Ich bin keine Pädagogin, aber natürlich ist es für Kinder schwer. Für eine bestimmte Zeit ist das sicher machbar. Aber auf Dauer fehlen Kindern die sozialen Kontakte. Zusammen zu spielen, sich zu entwickeln. Wenn der Kontakt mit Gleichaltrigen in der entscheidenden Entwicklungsphase wegfällt, ist das auf Dauer ein Pro-blem. Zieht sich das über eine längere Zeit hin, müssen dafür Lösungen gefunden werden. Dazu kommt das Thema Sprachentwicklung und -erwerb. In einer vielfältigen Gesellschaft, wo es ganz unterschiedliche Bildungshintergründe der Eltern gibt und einen unterschiedlichen Stand der Sprache, leisten die frühkindlichen Bildungseinrichtungen einen sehr wichtigen Beitrag, der jetzt wegfällt. Für Kitas wird es außerdem eine enorme Herausforderung, wenn Kinder nach vielen Monaten wiederkommen und eine neue Eingewöhnung in der Betreuungseinrichtung durchlaufen müssen.

Sehen Sie bei einem Corona-Elterngeld die Gefahr, dass viele Väter weiterarbeiten, während die Mütter zuhause bleiben und die Kinderbetreuung übernehmen?

Alle Studien zeigen, dass Mütter nach wie vor mehr Zeit in die Kinderbetreuung stecken. Eine Studie des Wissenschaftszentrums Berlin weist auch darauf hin, dass die Mütter jetzt während Corona häufiger die Betreuung auffangen als die Väter.
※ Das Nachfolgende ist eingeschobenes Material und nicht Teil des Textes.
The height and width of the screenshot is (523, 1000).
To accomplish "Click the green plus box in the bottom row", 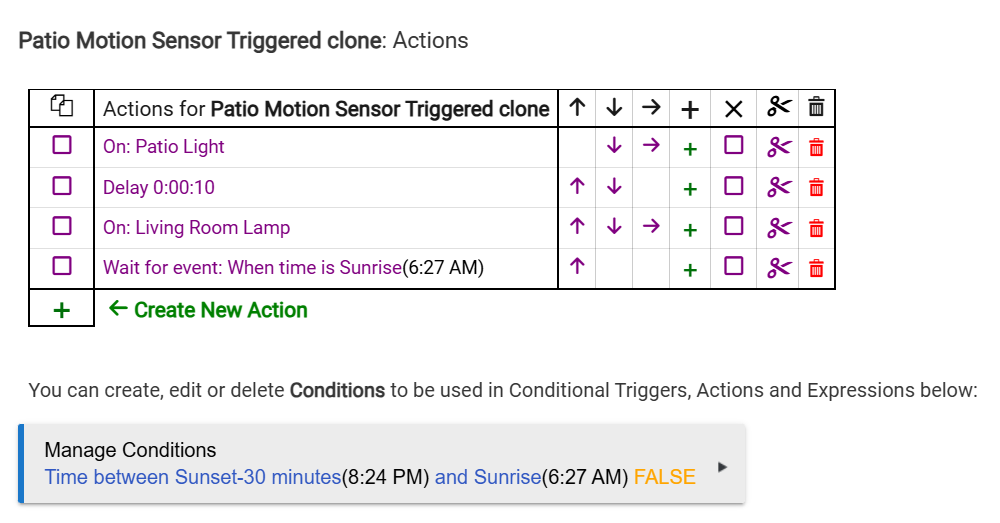I will pos(62,310).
Es ist so, dass man in Krisen oft in traditionelle Muster zurückfällt. Weil man die gelernt hat und die intuitiv erst einmal da sind. Gleichzeitig wissen wir aus zahlreichen Studien, dass das nicht der Weg ist, den die meisten Eltern sich wünschen. Wir halten es deshalb für wichtig, in einer Regelung wie dem Corona-Elterngeld auch Anreize zu schaffen, damit Eltern sich die Betreuung aufteilen.

Wie viele Menschen unterstützen den Appell?

Wir haben den Appell am 23. April gestartet, und es sind bereits über 2000 Unterzeichner*innen. Unter den 40 Erstunterzeichner*innen sind viele Verbände aus der Zivilgesellschaft. Insgesamt ist es ein breites Bündnis aus zivilgesellschaftlichen Organisationen und Eltern. Es gibt viele positive Reaktionen von Menschen, die dankbar sind, dass es endlich eine Initiative für die Entlastung von Eltern während der Coronakrise gibt.